━━ Information given

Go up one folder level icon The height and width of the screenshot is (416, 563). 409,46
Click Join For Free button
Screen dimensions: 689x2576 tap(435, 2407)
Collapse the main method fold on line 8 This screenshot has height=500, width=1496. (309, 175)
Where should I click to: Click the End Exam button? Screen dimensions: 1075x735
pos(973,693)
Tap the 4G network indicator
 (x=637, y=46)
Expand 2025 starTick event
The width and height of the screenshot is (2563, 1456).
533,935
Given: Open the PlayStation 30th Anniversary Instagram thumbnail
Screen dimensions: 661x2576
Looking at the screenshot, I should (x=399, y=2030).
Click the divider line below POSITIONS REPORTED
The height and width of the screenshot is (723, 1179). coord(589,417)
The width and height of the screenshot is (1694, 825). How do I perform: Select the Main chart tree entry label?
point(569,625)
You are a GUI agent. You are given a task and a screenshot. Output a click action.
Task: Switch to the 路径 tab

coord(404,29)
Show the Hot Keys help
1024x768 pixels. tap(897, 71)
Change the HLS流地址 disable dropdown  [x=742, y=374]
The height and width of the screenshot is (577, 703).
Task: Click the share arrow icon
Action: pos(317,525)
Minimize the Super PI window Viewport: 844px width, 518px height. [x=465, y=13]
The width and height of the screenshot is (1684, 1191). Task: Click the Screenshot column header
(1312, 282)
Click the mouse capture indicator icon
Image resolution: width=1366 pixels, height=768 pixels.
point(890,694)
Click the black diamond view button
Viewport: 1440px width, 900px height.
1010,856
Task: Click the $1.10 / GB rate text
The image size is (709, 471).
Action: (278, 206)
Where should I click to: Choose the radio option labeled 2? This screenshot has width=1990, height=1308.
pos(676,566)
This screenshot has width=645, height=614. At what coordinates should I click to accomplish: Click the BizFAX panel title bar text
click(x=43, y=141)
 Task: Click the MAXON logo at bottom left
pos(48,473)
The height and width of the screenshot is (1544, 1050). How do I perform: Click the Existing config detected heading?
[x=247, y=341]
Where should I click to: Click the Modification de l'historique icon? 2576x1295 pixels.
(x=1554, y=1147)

━━━━

→ **What the exercise asks**
Lay out the entries from the beginning through the line containing "Collapse the main", inclusive, as a two-column CSV headed instruction and response, with one row per entry. Enclose each field in quotation marks, and replace any line breaks inside a field with spaces.

→ **Written solution**
instruction,response
"Go up one folder level icon The height and width of the screenshot is (416, 563).","409,46"
"Click Join For Free button","Screen dimensions: 689x2576 tap(435, 2407)"
"Collapse the main method fold on line 8 This screenshot has height=500, width=1496.","(309, 175)"